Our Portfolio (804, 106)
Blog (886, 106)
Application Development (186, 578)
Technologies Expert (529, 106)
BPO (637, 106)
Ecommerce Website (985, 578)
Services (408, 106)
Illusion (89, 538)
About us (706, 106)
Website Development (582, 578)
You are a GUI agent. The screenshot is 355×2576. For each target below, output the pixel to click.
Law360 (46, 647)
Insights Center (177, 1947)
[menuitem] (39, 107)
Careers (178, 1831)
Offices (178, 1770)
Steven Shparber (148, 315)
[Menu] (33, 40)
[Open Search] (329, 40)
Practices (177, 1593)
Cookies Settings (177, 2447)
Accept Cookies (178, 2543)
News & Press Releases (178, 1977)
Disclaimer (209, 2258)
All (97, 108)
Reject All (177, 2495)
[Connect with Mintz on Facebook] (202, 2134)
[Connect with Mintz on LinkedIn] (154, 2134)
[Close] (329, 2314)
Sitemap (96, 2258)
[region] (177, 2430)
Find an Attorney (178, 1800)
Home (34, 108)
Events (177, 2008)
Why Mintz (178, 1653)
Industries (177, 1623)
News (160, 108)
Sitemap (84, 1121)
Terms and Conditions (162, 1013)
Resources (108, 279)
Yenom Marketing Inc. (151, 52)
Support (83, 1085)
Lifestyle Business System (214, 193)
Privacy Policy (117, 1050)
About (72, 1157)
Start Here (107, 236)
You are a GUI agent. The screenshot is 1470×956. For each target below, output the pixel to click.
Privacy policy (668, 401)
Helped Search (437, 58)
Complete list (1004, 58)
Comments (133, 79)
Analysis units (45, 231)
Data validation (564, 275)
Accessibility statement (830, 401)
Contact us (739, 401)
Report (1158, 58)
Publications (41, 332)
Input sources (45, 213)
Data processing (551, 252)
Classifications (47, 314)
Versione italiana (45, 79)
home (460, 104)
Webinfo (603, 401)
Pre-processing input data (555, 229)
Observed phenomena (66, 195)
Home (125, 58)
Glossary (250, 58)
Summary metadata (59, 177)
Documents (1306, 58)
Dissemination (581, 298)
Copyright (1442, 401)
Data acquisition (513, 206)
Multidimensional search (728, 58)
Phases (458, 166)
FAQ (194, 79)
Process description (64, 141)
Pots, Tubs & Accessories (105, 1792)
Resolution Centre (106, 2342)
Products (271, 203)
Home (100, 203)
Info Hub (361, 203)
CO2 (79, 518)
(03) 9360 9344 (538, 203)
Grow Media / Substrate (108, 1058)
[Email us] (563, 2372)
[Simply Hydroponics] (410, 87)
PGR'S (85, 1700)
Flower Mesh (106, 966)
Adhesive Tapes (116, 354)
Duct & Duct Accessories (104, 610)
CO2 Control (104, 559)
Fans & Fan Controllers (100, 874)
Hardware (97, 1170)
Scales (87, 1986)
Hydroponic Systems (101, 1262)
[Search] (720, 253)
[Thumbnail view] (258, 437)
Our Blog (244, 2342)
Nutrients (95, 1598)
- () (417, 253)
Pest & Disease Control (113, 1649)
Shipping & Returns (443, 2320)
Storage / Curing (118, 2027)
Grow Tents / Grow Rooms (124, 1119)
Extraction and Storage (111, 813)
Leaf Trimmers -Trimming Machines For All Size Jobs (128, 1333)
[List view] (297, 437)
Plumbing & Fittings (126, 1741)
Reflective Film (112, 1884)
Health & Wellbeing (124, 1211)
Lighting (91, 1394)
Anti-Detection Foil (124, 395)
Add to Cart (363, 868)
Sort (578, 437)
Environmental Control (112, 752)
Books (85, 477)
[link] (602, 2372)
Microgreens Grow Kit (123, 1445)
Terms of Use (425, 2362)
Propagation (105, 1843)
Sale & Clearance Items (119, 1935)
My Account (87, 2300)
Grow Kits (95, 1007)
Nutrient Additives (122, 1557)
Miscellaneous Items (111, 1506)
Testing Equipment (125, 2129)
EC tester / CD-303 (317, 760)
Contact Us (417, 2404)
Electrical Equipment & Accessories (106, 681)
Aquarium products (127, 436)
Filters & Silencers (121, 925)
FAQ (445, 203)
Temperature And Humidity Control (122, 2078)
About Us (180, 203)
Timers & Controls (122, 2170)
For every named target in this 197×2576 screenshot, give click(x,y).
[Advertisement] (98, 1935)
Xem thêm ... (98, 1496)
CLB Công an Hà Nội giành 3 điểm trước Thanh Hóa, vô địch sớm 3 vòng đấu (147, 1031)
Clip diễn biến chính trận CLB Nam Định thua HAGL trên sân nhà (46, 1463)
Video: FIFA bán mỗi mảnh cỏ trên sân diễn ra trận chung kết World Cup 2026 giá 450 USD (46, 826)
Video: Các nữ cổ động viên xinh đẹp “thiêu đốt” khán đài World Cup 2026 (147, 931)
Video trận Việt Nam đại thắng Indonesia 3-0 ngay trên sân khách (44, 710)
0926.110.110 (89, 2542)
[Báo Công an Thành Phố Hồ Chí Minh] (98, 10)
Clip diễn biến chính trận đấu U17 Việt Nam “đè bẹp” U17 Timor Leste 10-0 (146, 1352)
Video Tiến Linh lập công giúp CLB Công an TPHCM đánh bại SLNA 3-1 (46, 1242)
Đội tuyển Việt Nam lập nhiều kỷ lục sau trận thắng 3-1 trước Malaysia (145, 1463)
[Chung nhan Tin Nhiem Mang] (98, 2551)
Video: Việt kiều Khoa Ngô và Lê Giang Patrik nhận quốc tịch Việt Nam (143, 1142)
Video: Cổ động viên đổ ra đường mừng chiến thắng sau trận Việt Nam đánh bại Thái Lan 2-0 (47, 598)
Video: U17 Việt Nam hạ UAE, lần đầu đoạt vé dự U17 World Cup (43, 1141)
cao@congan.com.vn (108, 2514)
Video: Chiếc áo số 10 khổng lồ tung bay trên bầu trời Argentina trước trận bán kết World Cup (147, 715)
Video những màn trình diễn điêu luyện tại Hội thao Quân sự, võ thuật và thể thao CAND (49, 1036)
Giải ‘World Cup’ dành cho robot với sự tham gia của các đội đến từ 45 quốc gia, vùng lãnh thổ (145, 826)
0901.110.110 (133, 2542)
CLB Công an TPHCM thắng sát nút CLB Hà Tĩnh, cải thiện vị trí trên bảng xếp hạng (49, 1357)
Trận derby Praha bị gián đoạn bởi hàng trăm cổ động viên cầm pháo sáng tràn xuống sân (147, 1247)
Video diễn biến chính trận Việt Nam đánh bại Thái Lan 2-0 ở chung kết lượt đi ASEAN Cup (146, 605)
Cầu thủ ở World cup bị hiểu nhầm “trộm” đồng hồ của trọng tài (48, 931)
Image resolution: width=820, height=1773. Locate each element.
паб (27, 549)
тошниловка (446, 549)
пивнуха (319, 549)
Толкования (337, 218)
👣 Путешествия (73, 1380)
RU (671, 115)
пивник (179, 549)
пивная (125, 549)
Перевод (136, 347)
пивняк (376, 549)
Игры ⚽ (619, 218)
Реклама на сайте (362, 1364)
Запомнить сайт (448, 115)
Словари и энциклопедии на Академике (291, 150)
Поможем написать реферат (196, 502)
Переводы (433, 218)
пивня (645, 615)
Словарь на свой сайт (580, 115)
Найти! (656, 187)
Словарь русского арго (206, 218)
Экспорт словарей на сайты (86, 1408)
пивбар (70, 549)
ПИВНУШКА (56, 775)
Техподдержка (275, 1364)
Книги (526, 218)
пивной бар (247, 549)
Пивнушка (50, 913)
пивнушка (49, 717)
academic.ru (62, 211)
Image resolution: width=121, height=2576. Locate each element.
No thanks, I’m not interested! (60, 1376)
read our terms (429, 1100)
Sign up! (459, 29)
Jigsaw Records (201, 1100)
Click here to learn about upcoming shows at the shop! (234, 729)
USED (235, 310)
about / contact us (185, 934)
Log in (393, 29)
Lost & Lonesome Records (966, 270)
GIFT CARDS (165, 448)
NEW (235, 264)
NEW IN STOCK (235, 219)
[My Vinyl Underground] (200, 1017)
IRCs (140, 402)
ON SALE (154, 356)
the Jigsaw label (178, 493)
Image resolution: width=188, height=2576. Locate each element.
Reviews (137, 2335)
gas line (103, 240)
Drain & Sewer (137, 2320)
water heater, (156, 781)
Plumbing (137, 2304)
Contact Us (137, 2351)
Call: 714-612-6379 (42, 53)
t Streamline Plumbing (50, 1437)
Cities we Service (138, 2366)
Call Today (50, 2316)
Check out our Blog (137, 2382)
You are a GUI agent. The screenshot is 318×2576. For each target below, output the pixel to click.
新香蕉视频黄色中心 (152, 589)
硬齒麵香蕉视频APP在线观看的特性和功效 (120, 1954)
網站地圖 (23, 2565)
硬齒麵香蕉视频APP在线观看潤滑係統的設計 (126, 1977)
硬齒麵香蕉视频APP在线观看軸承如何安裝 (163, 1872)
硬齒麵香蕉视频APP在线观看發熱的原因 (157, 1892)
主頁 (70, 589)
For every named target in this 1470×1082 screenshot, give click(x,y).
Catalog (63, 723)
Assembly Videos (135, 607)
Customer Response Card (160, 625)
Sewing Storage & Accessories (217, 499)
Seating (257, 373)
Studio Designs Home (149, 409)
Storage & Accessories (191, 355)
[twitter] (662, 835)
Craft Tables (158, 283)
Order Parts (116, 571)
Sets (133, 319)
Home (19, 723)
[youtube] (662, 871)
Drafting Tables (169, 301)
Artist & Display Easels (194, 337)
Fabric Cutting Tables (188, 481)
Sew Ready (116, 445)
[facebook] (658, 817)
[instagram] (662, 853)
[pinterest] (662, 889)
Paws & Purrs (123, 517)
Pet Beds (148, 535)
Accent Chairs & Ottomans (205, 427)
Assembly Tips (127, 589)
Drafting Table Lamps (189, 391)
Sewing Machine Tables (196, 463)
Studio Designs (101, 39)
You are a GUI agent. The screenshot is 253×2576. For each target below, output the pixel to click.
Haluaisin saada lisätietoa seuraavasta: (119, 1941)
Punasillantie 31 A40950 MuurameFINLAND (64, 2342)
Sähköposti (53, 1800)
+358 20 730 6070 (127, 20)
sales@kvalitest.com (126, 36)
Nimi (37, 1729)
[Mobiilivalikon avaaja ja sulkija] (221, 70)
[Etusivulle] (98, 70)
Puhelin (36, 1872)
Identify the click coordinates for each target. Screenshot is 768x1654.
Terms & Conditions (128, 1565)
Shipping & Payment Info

▶ _Activity_
Your task is to transcribe, with no changes, only the lines of the listing above that lie between the line holding "IRCs (140, 402)" and the line holding "sales@kvalitest.com (126, 36)", inclusive.

▶ _Response area_
IRCs (140, 402)
ON SALE (154, 356)
the Jigsaw label (178, 493)
Image resolution: width=188, height=2576. Locate each element.
Reviews (137, 2335)
gas line (103, 240)
Drain & Sewer (137, 2320)
water heater, (156, 781)
Plumbing (137, 2304)
Contact Us (137, 2351)
Call: 714-612-6379 (42, 53)
t Streamline Plumbing (50, 1437)
Cities we Service (138, 2366)
Call Today (50, 2316)
Check out our Blog (137, 2382)
You are a GUI agent. The screenshot is 318×2576. For each target below, output the pixel to click.
新香蕉视频黄色中心 (152, 589)
硬齒麵香蕉视频APP在线观看的特性和功效 (120, 1954)
網站地圖 (23, 2565)
硬齒麵香蕉视频APP在线观看潤滑係統的設計 (126, 1977)
硬齒麵香蕉视频APP在线观看軸承如何安裝 (163, 1872)
硬齒麵香蕉视频APP在线观看發熱的原因 (157, 1892)
主頁 (70, 589)
For every named target in this 1470×1082 screenshot, give click(x,y).
Catalog (63, 723)
Assembly Videos (135, 607)
Customer Response Card (160, 625)
Sewing Storage & Accessories (217, 499)
Seating (257, 373)
Studio Designs Home (149, 409)
Storage & Accessories (191, 355)
[twitter] (662, 835)
Craft Tables (158, 283)
Order Parts (116, 571)
Sets (133, 319)
Home (19, 723)
[youtube] (662, 871)
Drafting Tables (169, 301)
Artist & Display Easels (194, 337)
Fabric Cutting Tables (188, 481)
Sew Ready (116, 445)
[facebook] (658, 817)
[instagram] (662, 853)
[pinterest] (662, 889)
Paws & Purrs (123, 517)
Pet Beds (148, 535)
Accent Chairs & Ottomans (205, 427)
Assembly Tips (127, 589)
Drafting Table Lamps (189, 391)
Sewing Machine Tables (196, 463)
Studio Designs (101, 39)
You are a GUI agent. The screenshot is 253×2576. For each target below, output the pixel to click.
Haluaisin saada lisätietoa seuraavasta: (119, 1941)
Punasillantie 31 A40950 MuurameFINLAND (64, 2342)
Sähköposti (53, 1800)
+358 20 730 6070 (127, 20)
sales@kvalitest.com (126, 36)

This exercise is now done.